So, How Do I Re-build My Network?
By Peter Engler, www.englercareergroup.com
In my fifteen years of executive coaching, part of which was as a partner at a San Francisco retained search firm specializing in C-level searches for emerging dot-coms, I am often asked “how do I get my network re-built?”
People are so busy working to expand or keep their job that they have neglected their most valuable career-building tool, their network.
So here are some steps to get your network back up and running:
• Using Linked-In, spend a couple of late evenings or Saturday mornings connecting with everyone who comes to mind with whom you ever worked or studied. Obtain a list of your college and grad school classmates, and significant professors, and do the same thing. Connect with all the people with whom you ever did business, especially people who used to “sell” to you in your prior jobs. Ask them to join your LinkedIn network. Respond to their “agreement message” with a brief personal update and add them to your database (see below).
• Make sure your LinkedIn page includes your picture, bio, and LinkedIn Groups. Your LinkedIn page is a primary networking tool and should be impressive and complete.
• Next, Go to the websites of companies you respect, want to work at or are simply interested in; note the management team and board members with whom you have synergy.
• Contact them via email based on their highest potential for value to you. Reach out to 5-10 folks each week. Make this a weekly activity. Create a brief email format to use; first paragraph- tell them why you want to connect/meet them; second paragraph- why it is in their interest to know/meet you; third paragraph- state you will call at a specific date/time to set a phone or live meeting, and do it!. Include your bio, NOT your resume. Follow-up with “non-responders” with a brief voice-mail containing the same information in 2-3 weeks and re-send the initial email/bio.
• Note the authors of articles of interest to you in the WSJ, Forbes or other publications, and contact them with a brief note offering to be a source in the future (they need smart sources and will appreciate the offer).
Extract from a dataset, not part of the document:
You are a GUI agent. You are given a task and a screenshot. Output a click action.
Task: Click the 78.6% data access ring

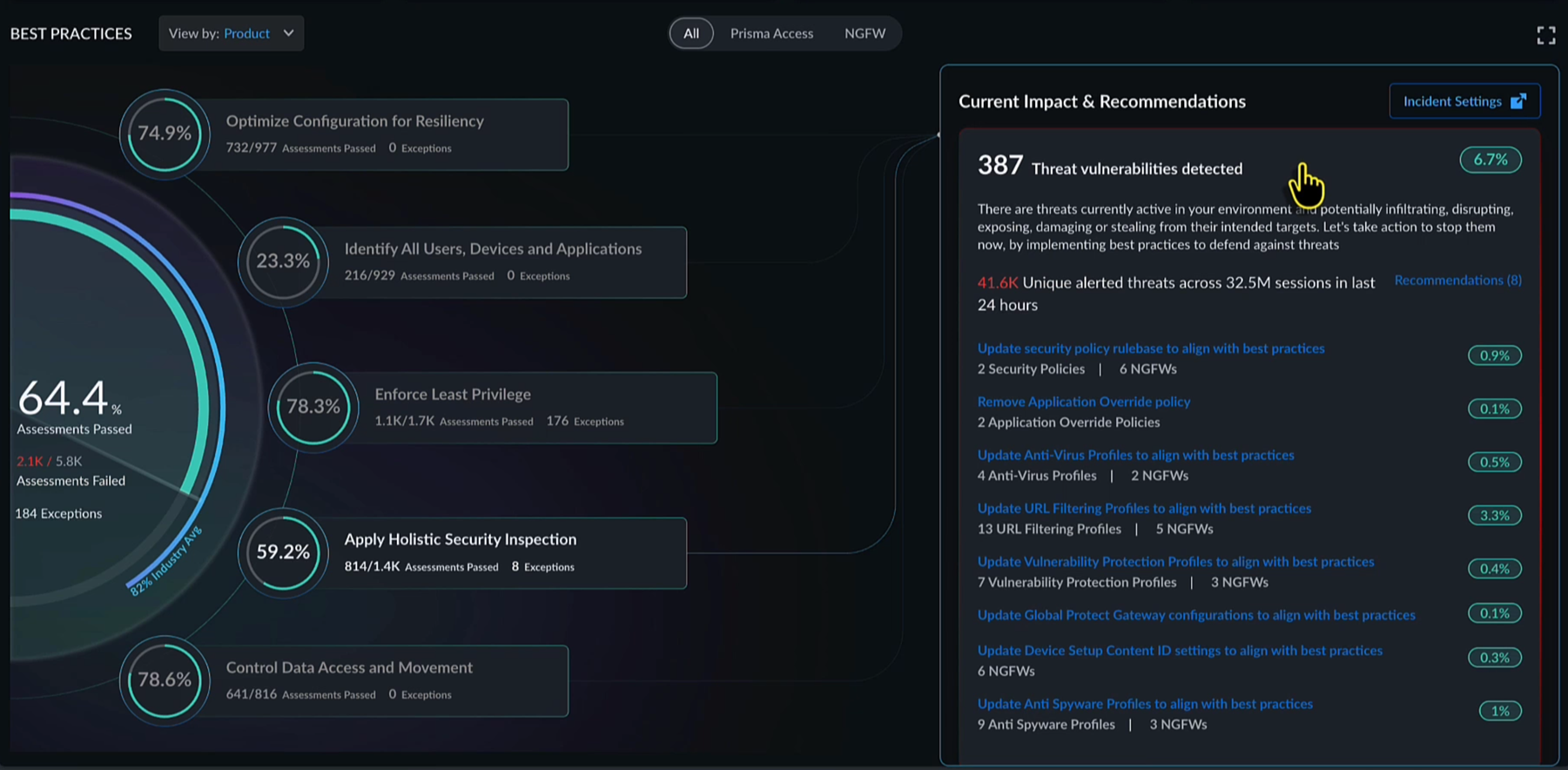coord(165,680)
Reach out to influential industry leaders who might help you over time (don’t be shy).
• Keep track of all contacts through a CRM program (e.g. freecrm.com).
• Get to the point where you are adding/connecting with 5-6 prospective networking contacts weekly. Maintain your database.
• Every 4-6 months, send your “high-potential/high value” contacts (even “non-responders”) something of interest (WSJ article, etc), and a message of a personal nature (“hope that new product is doing well”, “let’s have coffee when you are in town next time”, etc).
• Begin to identify your “core network” of people who are of real interest and value to you and increase the frequency of contacts to keep them aware of you.
• Be sure to adopt a “helping” approach- avoid asking them for favors or specific help unless you are confident of their support. They will “get the joke” as to your intentions with this networking program, appreciate your consistent outreach, and refer you to opportunities in the spirit of networking.
At first, doing this will be irksome and time-consuming. But, you will begin to feel good about it because being proactive and reaching out to people is good for your soul and your career.